Cover
Titel
Weimar Germany. Promise and Tragedy


Autor(en)
Weitz, Eric
Erschienen
Anzahl Seiten
425 S.
Preis
€ 17,95
Rezensiert für H-Soz-Kult von
Benjamin Ziemann, University of Sheffield, Department of History

Eine neue Gesamtdarstellung der Weimarer Republik ist seit langem überfällig. Mehr als zwanzig Jahre nach dem Erscheinen der inzwischen selbst klassischen Deutung von Detlev Peukert als “Krisenjahre der klassischen Moderne” hat die internationale Forschung eine Fülle neuer Fragen aufgeworfen und Einsichten erbracht, die einer zusammenhängenden Analyse harren.1 Eric Weitz knüpft an den durch Peukert markierten Problemhorizont an, geht aber, um das Fazit vorwegzunehmen, nirgendwo darüber hinaus, sondern fällt in der Prägnanz der Formulierung der historischen Problemkonstellation eher noch hinter ihn zurück.

DATEN -
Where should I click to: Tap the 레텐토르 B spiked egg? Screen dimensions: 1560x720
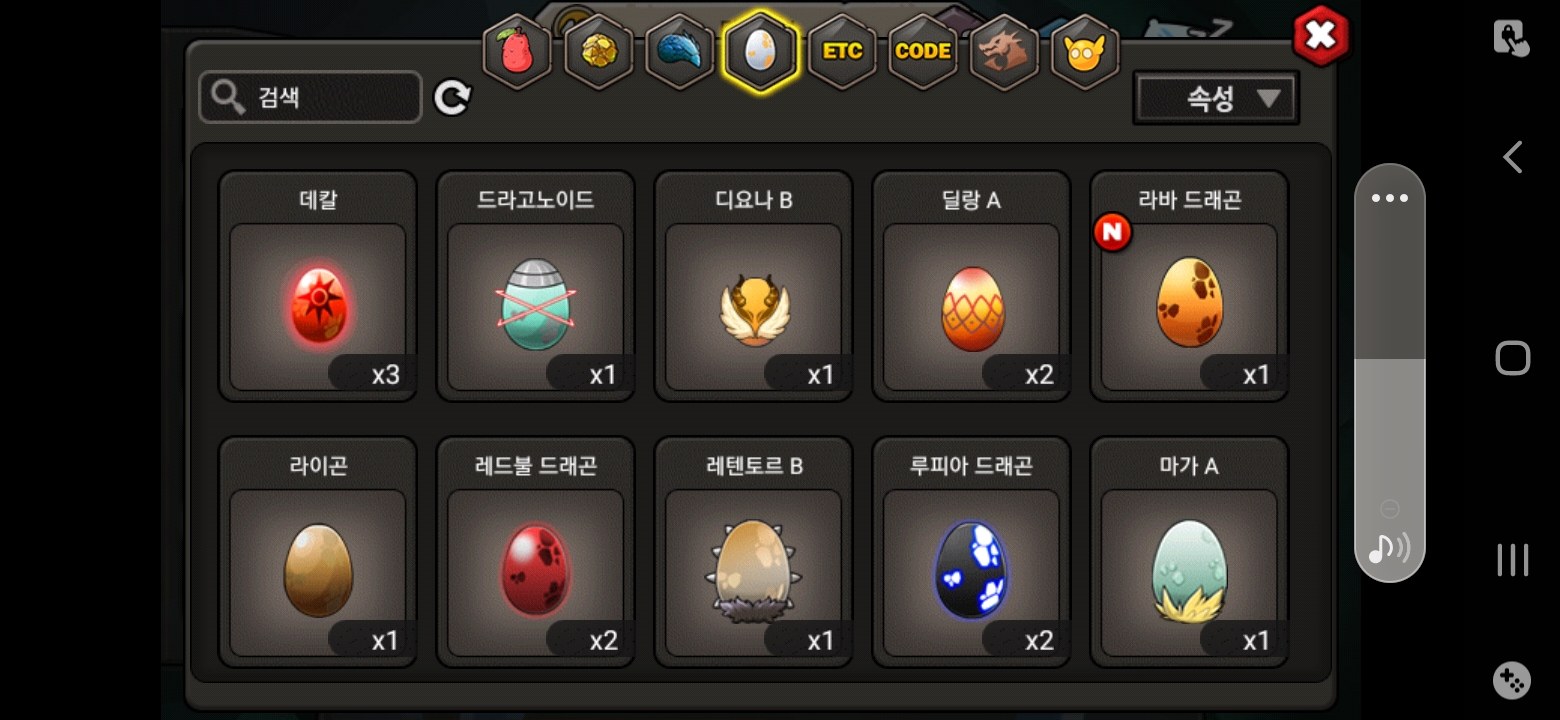coord(753,552)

AUFGABEN -
1 > Beantworte anhand des Textauszugs:
(a) Wie viele Seiten hat das besprochene Buch?
(b) Für welches Portal wurde die Rezension geschrieben?
(c) Von wem stammt die Deutung „Krisenjahre der klassischen Moderne“?
2 > Nenne alle Personen, die im Textauszug namentlich vorkommen.
3 > Prüfe, ob die Aussagen zum Textauszug passen:
(a) Das Buch kostet 17,95 Euro.
(b) Der Rezensent gehört zur University of Sheffield.
(c) Weitz geht über den von Peukert markierten Problemhorizont hinaus.
Stütze dich nur auf den Textauszug.

LÖSUNGEN -
1 >
(a) 425 Seiten
(b) H-Soz-Kult
(c) Detlev Peukert

2 > Eric Weitz, Benjamin Ziemann, Detlev Peukert

3 >
(a) Ja: „€ 17,95“
(b) Ja: „Benjamin Ziemann, University of Sheffield, Department of History“
(c) Nein: „geht aber, um das Fazit vorwegzunehmen, nirgendwo darüber hinaus“